In CoreXL admin guide we can see, that CoreXL is enabled from 1 CPU (as I can understand this doc):
Performance Tuning R80.10 (Part of Check Point Infinity)

But.
If I create a VM with 1 CPU, in cpconfig there is no CoreXL options:

If I create a VM with 2 CPUs, cpconfig has CoreXL options:

Tell me, please, what is the least amount of CPUs required to enable CoreXL and if CoreXLrequired at least 2 CPUs, why we see one CPU in admin guide? And if CoreXL is enabled with 1 CPU, why there is no options in cpconfig?
If you have only one CPU CoreXL makes no sense. There is no CPU available to distribute anything to another CPU.
With CoreXL you can distribute the overall load to all or maybe only some CPUs. You need at least two, but better more CPUs to really benefit from CoreXL.
And yes, the documentation is a little bit confusing.
Wolfgang
On the same page where you found the table ![]()

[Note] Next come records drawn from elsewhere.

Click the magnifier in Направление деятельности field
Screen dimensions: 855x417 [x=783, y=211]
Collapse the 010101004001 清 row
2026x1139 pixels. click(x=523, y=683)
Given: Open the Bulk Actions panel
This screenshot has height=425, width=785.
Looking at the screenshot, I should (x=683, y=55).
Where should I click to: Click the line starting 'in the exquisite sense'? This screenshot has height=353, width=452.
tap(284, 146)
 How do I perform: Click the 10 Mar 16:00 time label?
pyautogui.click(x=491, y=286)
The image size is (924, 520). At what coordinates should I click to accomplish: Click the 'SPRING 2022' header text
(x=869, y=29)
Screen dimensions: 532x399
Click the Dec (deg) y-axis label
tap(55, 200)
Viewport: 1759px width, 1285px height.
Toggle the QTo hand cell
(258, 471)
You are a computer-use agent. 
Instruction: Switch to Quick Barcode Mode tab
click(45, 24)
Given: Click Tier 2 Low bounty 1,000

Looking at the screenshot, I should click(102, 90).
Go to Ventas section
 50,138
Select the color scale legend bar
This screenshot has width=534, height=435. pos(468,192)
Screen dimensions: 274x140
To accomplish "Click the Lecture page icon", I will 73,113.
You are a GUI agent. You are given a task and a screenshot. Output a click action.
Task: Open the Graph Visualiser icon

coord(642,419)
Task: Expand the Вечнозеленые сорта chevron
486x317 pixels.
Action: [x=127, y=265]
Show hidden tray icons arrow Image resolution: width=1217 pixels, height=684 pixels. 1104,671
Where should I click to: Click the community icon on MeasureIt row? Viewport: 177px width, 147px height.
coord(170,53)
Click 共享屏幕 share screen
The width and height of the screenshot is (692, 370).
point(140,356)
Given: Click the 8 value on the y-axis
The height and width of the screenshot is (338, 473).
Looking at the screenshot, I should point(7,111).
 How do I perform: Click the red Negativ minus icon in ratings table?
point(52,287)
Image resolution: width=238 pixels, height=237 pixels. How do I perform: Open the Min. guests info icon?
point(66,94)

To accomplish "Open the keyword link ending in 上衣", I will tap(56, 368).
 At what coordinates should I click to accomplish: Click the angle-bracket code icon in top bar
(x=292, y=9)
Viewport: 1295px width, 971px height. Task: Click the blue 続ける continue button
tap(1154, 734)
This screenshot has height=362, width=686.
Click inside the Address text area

CoreXL does not make sense on one core - you cannot multiply one ![]()
Thank you. I missed this moment.
Then I do not understand the table line with 1 CPU.
That is a good point! Me neither
At R80.20 there's a new hack to turn the CoreXL instances on the fly on and off. Here is an example with 3 FW wokers!
Now start the command:
# fw ctl multik stop -> stop CoreXL instance 1
![]()

# fw ctl multik stop -> stop CoreXL instance 2
![]()

# fw ctl multik stop -> The last instance cannot be disabled:-)
![]()
You can activate it again per:
# fw ctl multik start
Conclusion:
CoreXL 0 cannot really be deactivated under R80.10+:-)
More see here:
Silly question - if I have a openserver license for 2 cores is there anypoint in turning on COREXL? If I disable this will it still use the two cores, or simple use one of them?
This was mentioned in my book, whether disabling CoreXL on a 2-core system is desirable will depend on a lot of factors.
With CoreXL enabled, the split is 2/2 with the two cores each acting as both an SND and Firewall Worker (kernel instance). While both cores are having to pull double duty and constantly switch context/roles, it does allow more than just one core to process traffic should a large majority of it get concentrated in either the Accelerated Path (handled by SND) or the Medium/Firewall Paths (handed by Firewall Workers). It also allows both cores to empty NIC ring buffers in a timely fashion and help avoid RX-DRP frame loss.
However if CoreXL is disabled, core 0 becomes just a SND and core 1 is just a Firewall Worker. The coordination overhead of CoreXL between multiple Firewall Workers, and the coordination overhead of SecureXL between multiple SNDs is no longer present, thus freeing up a fair amount of CPU time to potentially move more traffic. The downside is that if one core or the other gets fully saturated doing whatever it is doing, the other core cannot help at all thus creating a bottleneck while all possible CPU resources are not being fully utilized.
As mentioned in my book, the only way to determine if disabling CoreXL will help (which is essentially going to a 1/1 split) is to carefully baseline CPU utilization and network error counters with CoreXL enabled, then disable it and see what happens to CPU utilization and network error counters. Disabling CoreXL on a 2-core system may help overall performance or it may not.
As ever Tim, thanks.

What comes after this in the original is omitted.